### Data extract
-- Opening Marker --

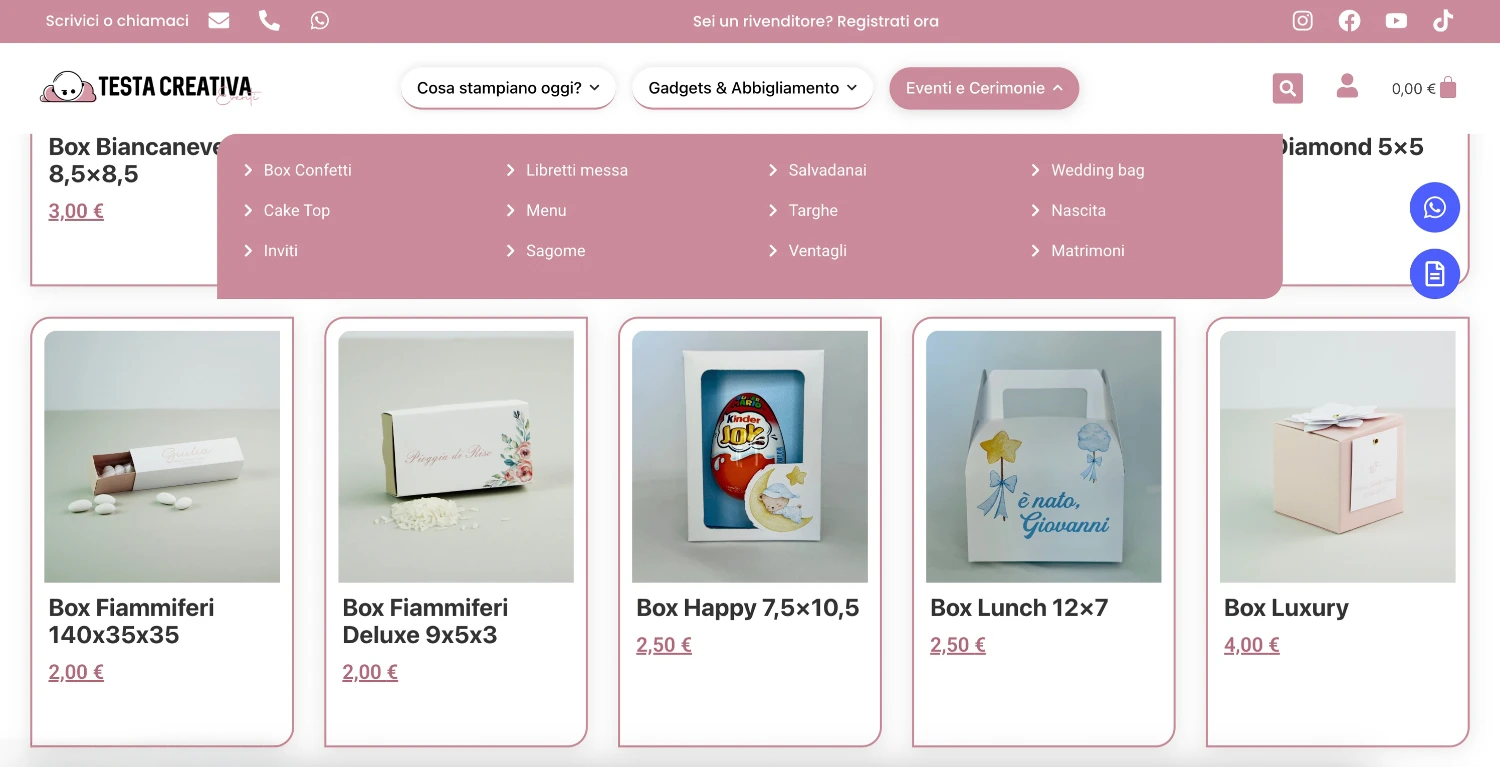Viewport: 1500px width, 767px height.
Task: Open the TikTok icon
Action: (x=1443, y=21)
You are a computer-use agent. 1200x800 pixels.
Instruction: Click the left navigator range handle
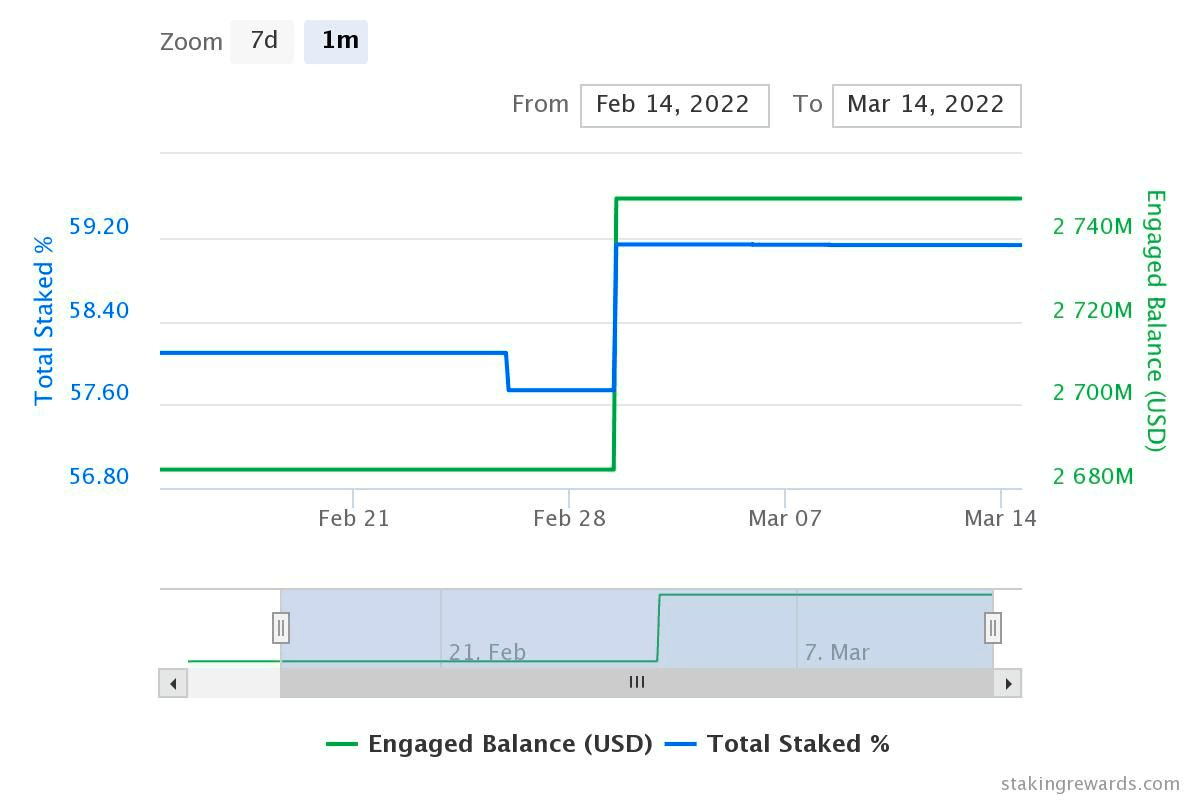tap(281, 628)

-- Closing Marker --

### The problem
Quote exactly, and only, the lines from the one containing "Instruction: Click the" through the last line of the records above, both included; leave out any pictures.

### Answer for this exercise
Instruction: Click the left navigator range handle
tap(281, 628)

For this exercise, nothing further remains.